Copy out every line of the material below word for word, leaving out the pictures.

Pointing material for text and elements
Begin

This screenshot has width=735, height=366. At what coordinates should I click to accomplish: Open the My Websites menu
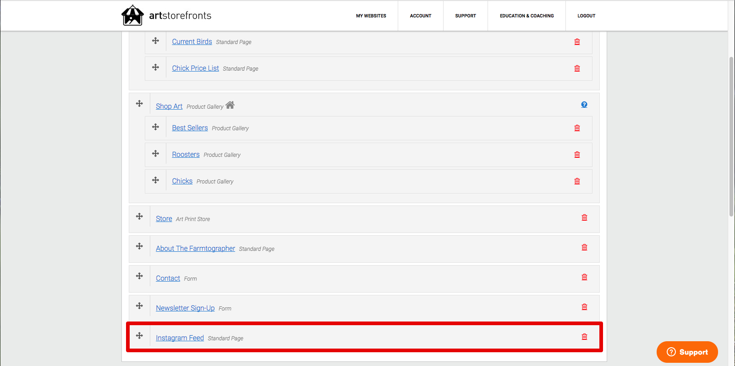click(x=371, y=16)
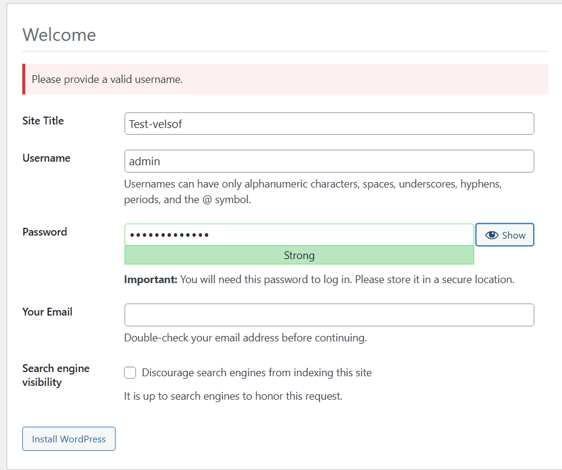
Task: Click the Show button beside the password field
Action: point(505,234)
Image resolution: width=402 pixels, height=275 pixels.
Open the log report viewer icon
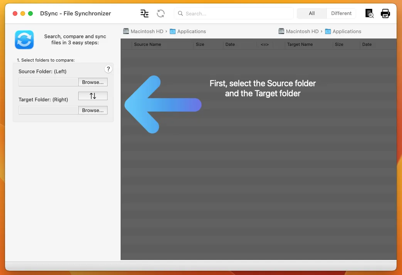click(369, 13)
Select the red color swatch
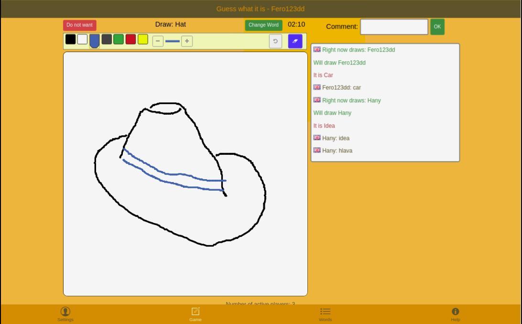This screenshot has height=324, width=522. [131, 39]
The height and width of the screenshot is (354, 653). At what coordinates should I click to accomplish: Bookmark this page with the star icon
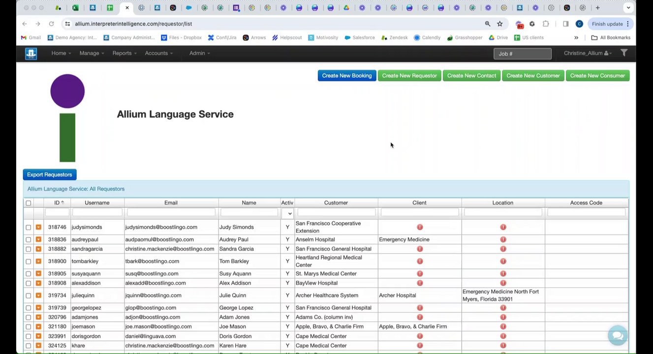[x=500, y=24]
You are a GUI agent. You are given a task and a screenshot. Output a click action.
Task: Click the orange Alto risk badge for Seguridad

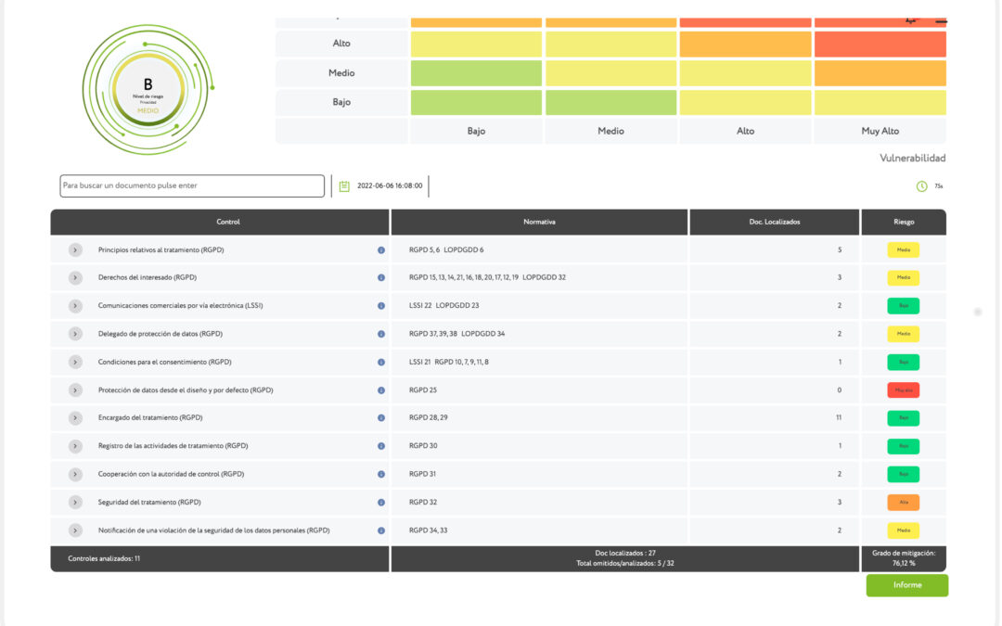click(903, 503)
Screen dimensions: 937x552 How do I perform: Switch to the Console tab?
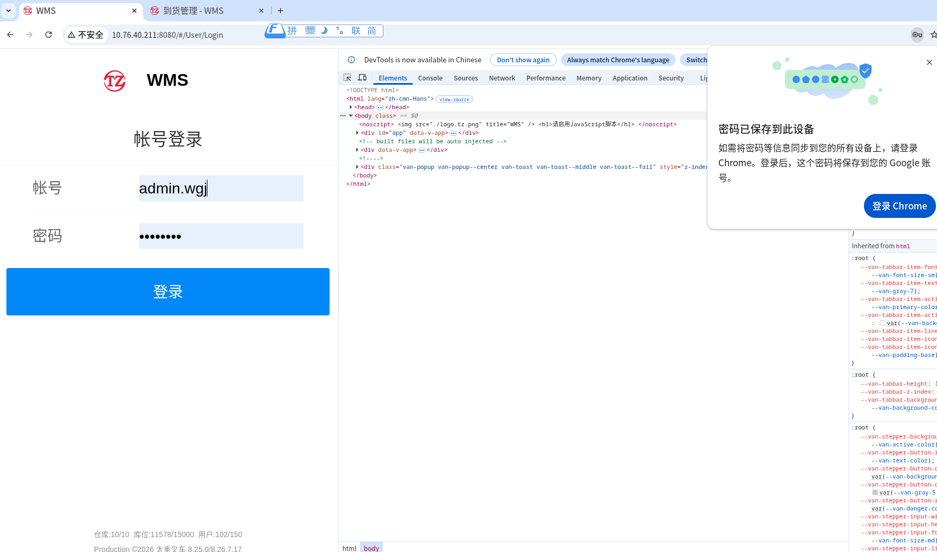pyautogui.click(x=430, y=78)
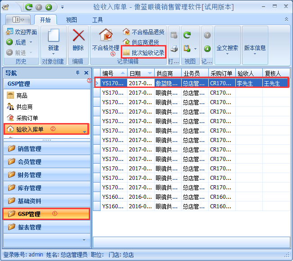Select 采购订单 in the navigation list
Image resolution: width=293 pixels, height=261 pixels.
[x=27, y=119]
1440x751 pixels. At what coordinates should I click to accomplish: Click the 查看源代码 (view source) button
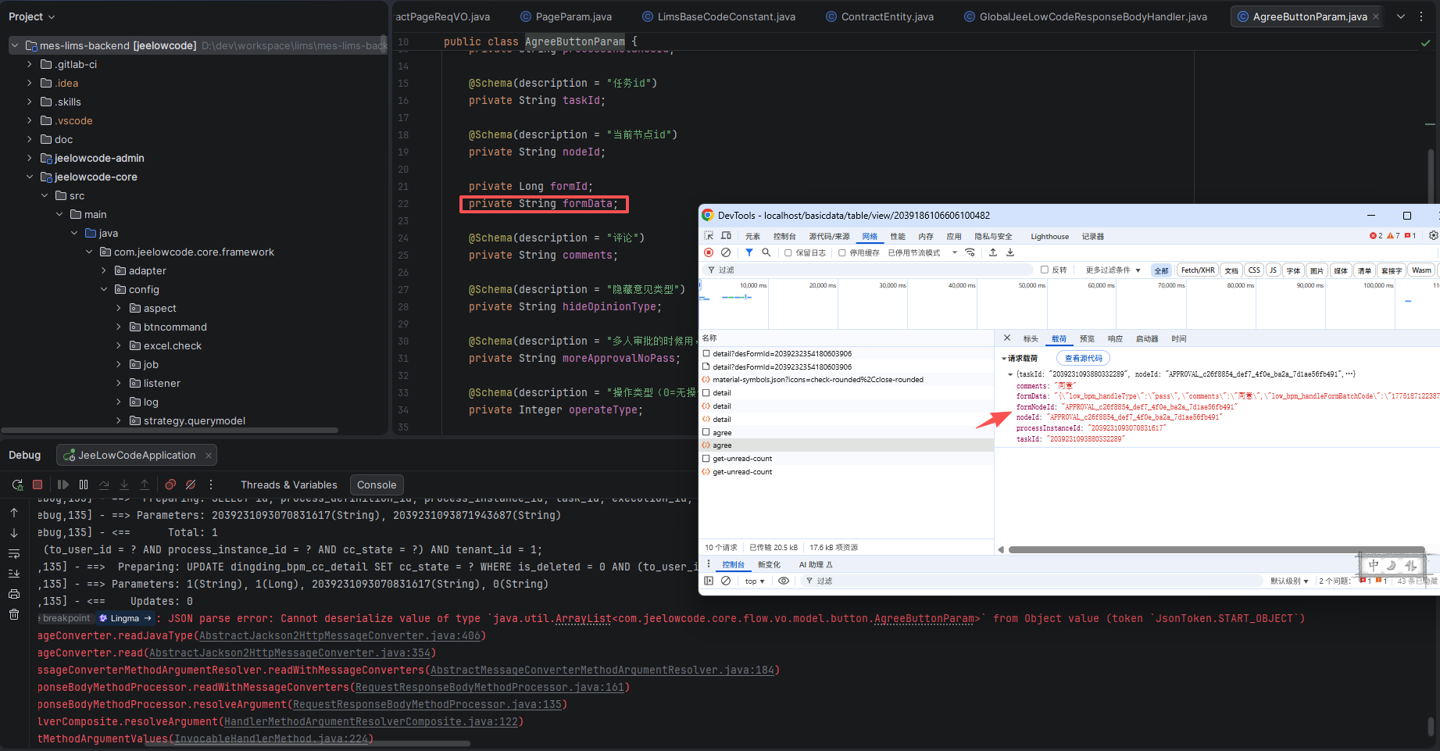[x=1083, y=358]
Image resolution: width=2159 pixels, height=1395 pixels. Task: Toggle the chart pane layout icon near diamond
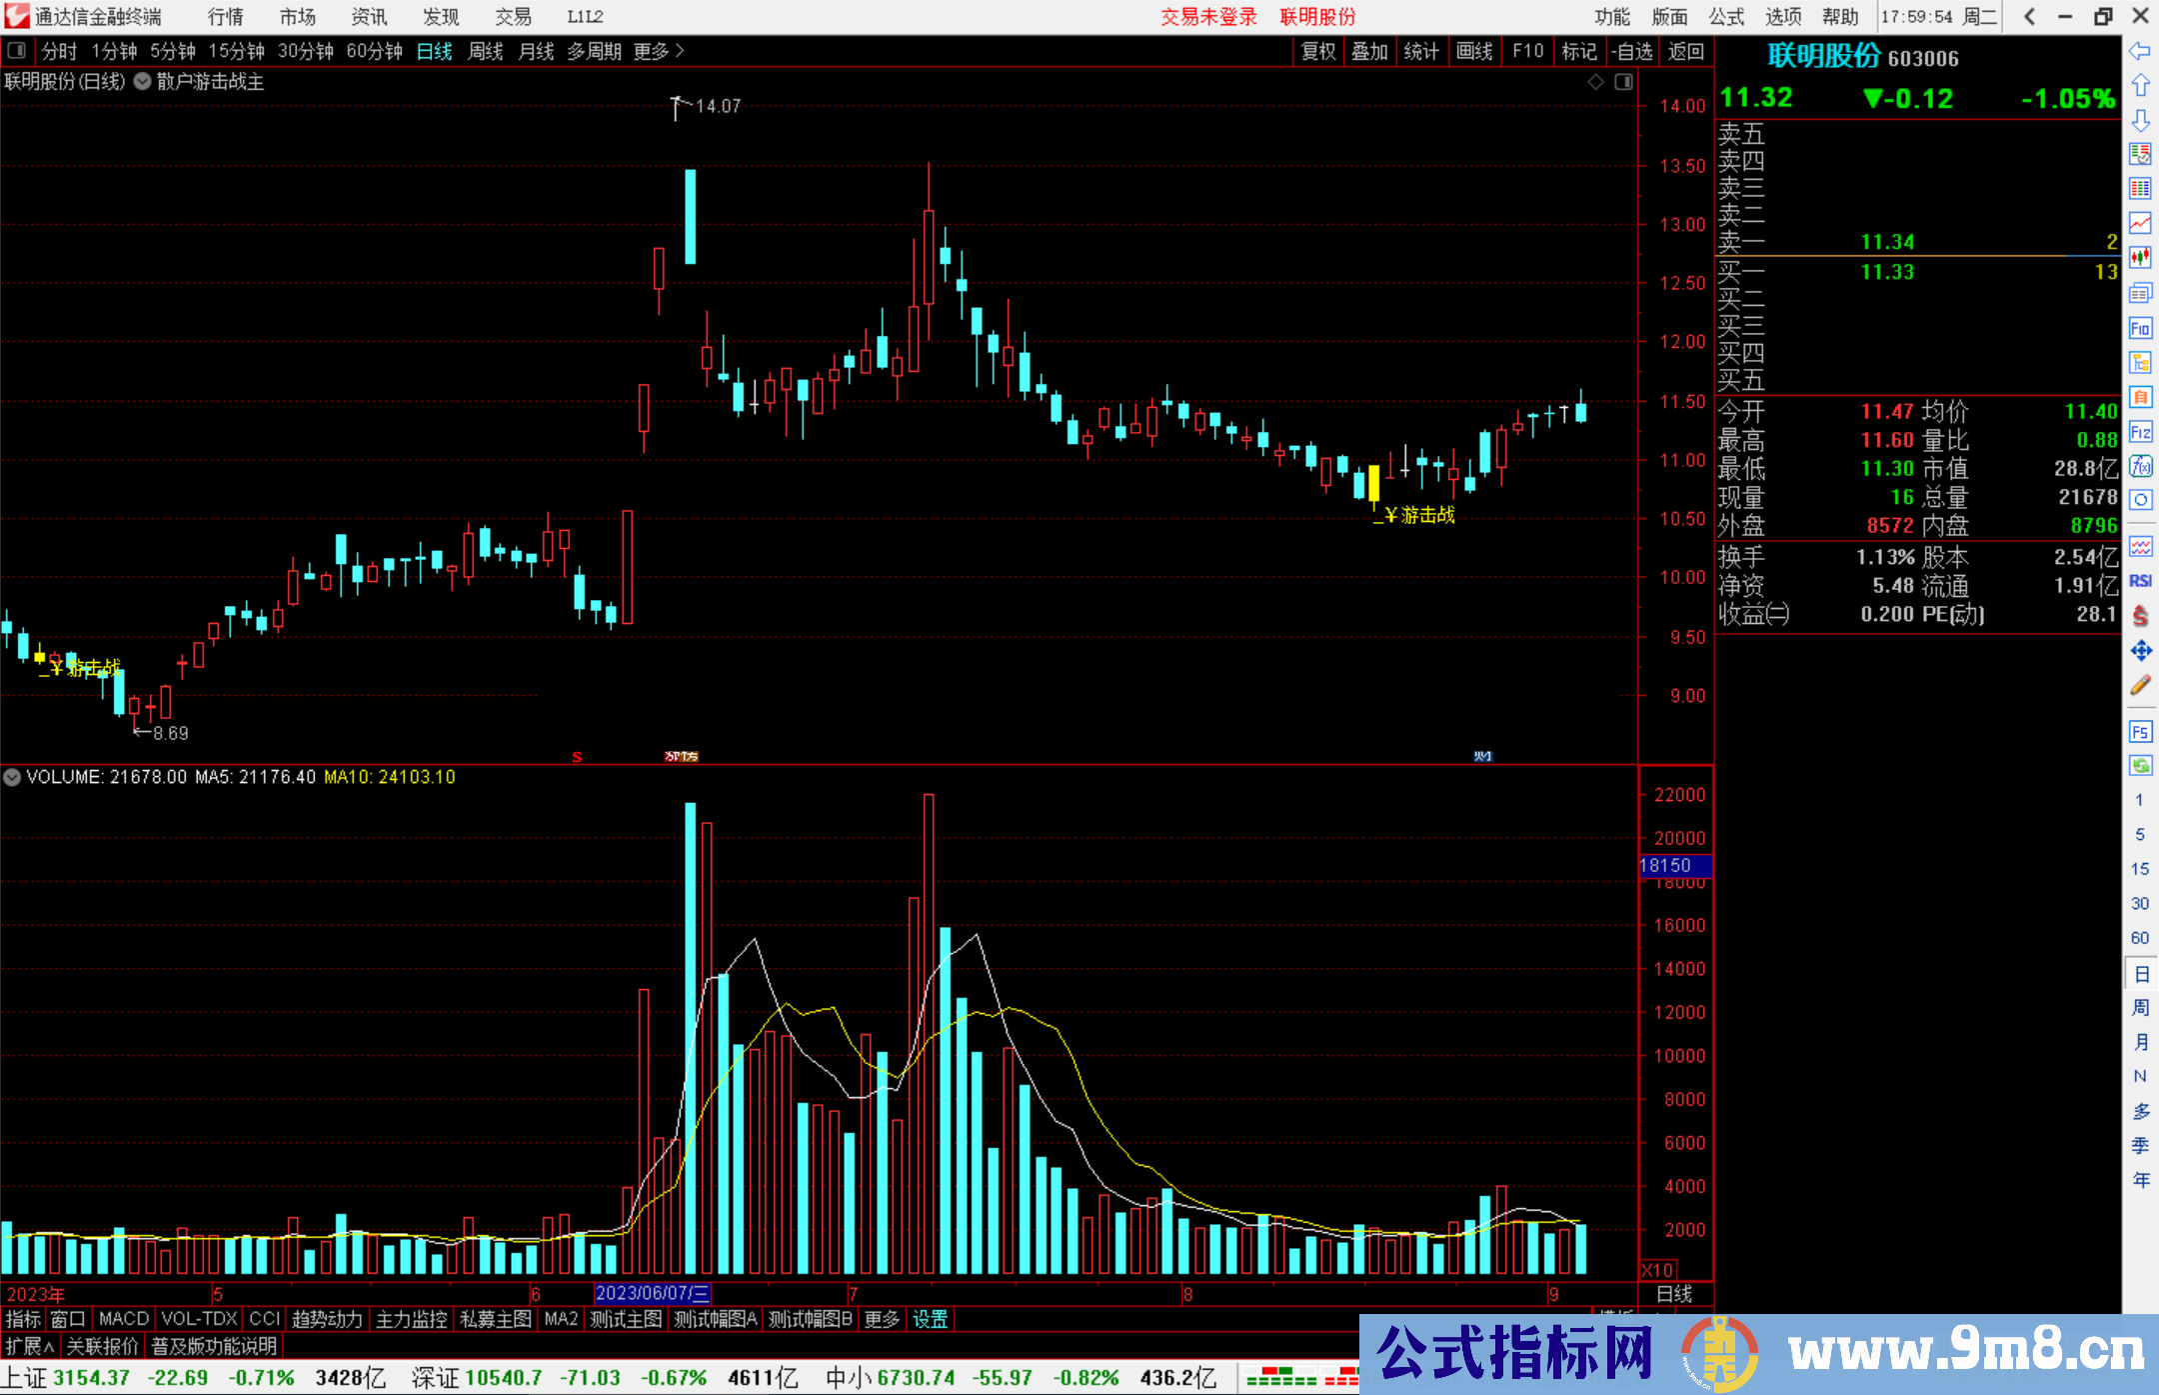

End

Completed task
This screenshot has width=735, height=366. At what coordinates should I click to accomplish: Open the My Websites menu
click(x=371, y=16)
Task: Click the Show button beside the password field
Action: point(505,234)
Image resolution: width=402 pixels, height=275 pixels.
Open the log report viewer icon
click(369, 13)
Select the red color swatch
This screenshot has height=324, width=522. [131, 39]
The height and width of the screenshot is (354, 653). At what coordinates should I click to accomplish: Bookmark this page with the star icon
[x=500, y=24]
You are a GUI agent. You are given a task and a screenshot. Output a click action.
Task: Click the orange Alto risk badge for Seguridad

click(903, 503)
Screen dimensions: 937x552 How do I perform: Switch to the Console tab?
pyautogui.click(x=430, y=78)
Select 采购订单 in the navigation list
Image resolution: width=293 pixels, height=261 pixels.
[x=27, y=119]
1440x751 pixels. At what coordinates should I click to accomplish: Click the 查看源代码 (view source) button
[x=1083, y=358]
Image resolution: width=2159 pixels, height=1395 pixels. Task: Toggle the chart pane layout icon near diamond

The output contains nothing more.